WORK TASK: Scan the records and identify every line in which the string "screenshot" occurs, then return those lines.

SUPPLIED ENTRIES:

=== Section Start ===

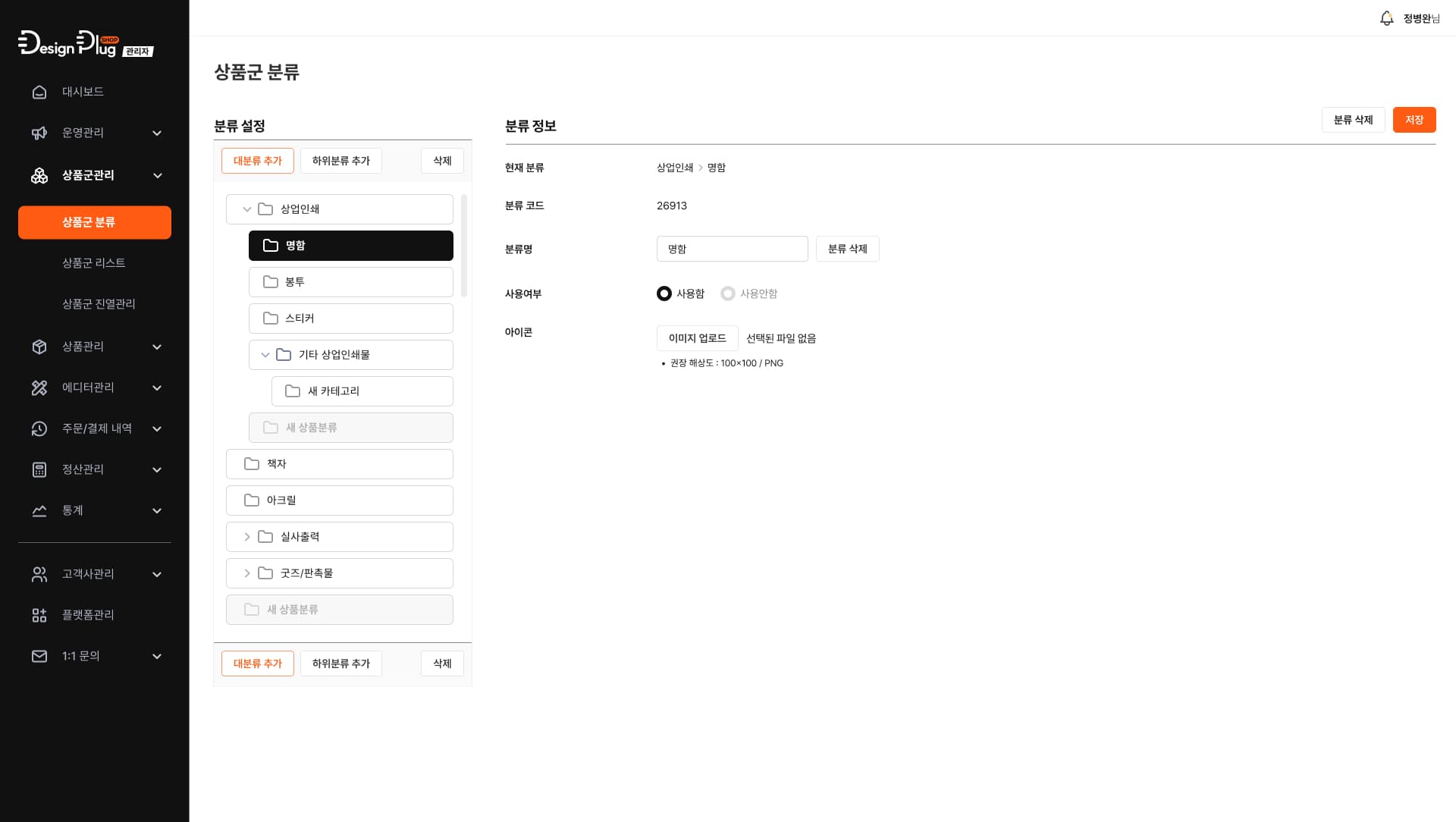Open 플랫폼관리 with its grid icon

[39, 615]
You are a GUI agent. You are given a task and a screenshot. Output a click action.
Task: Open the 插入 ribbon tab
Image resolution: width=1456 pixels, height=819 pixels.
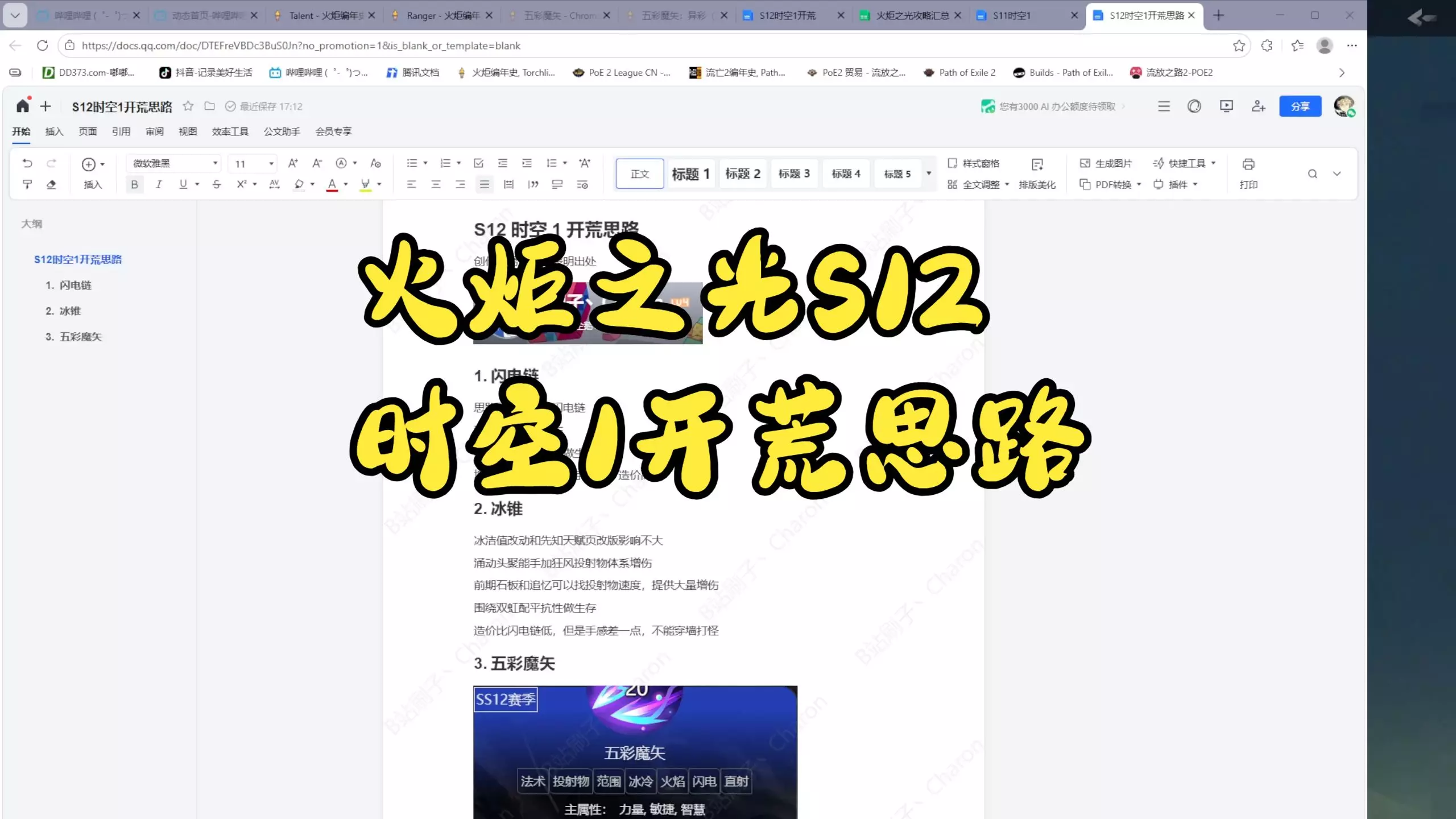pos(54,131)
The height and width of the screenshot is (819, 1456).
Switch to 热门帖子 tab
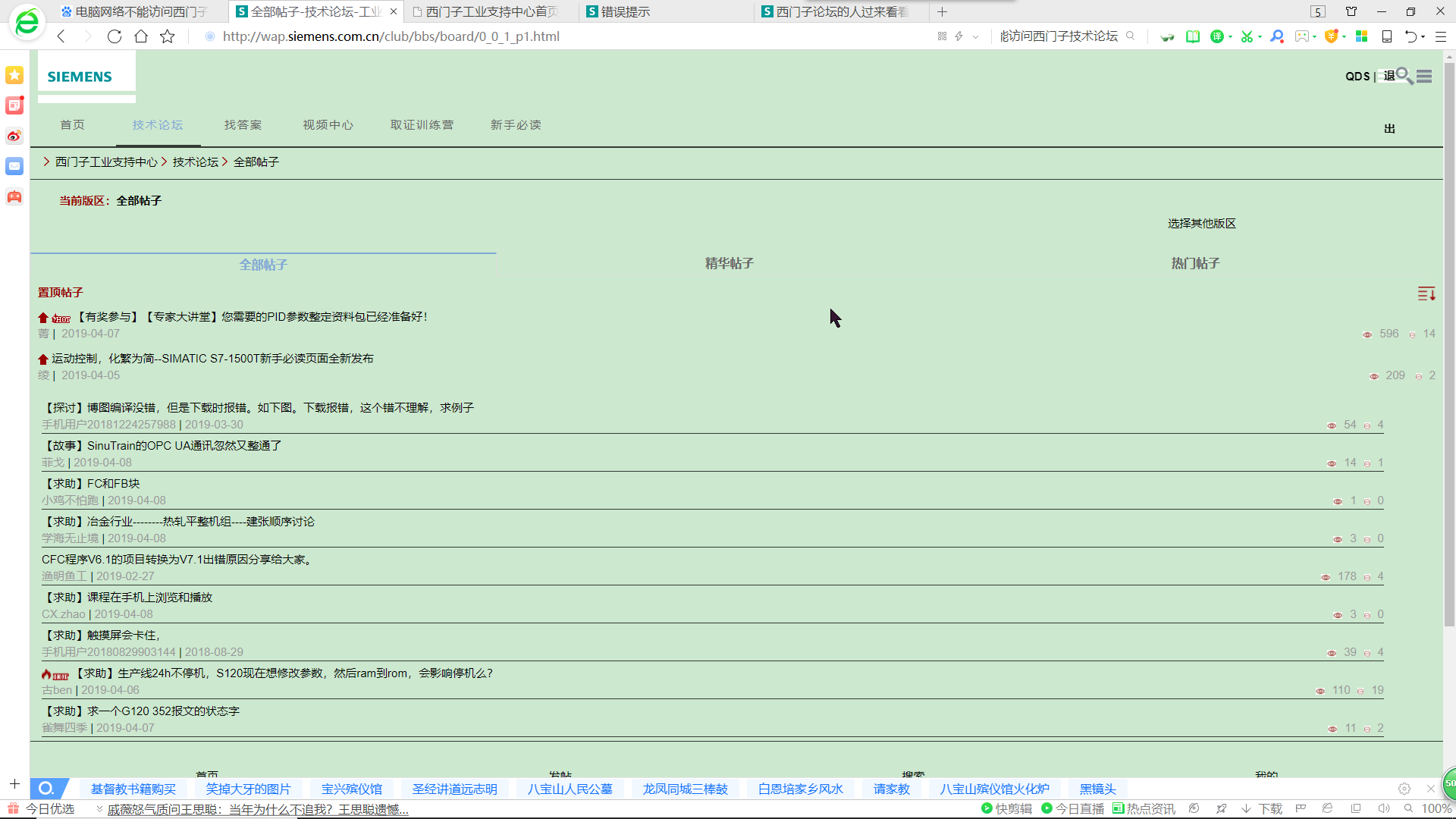[1195, 264]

=== Section End ===

REPLY:
You are a GUI agent. You are given a task and a screenshot. Output a click action.
The height and width of the screenshot is (819, 1456).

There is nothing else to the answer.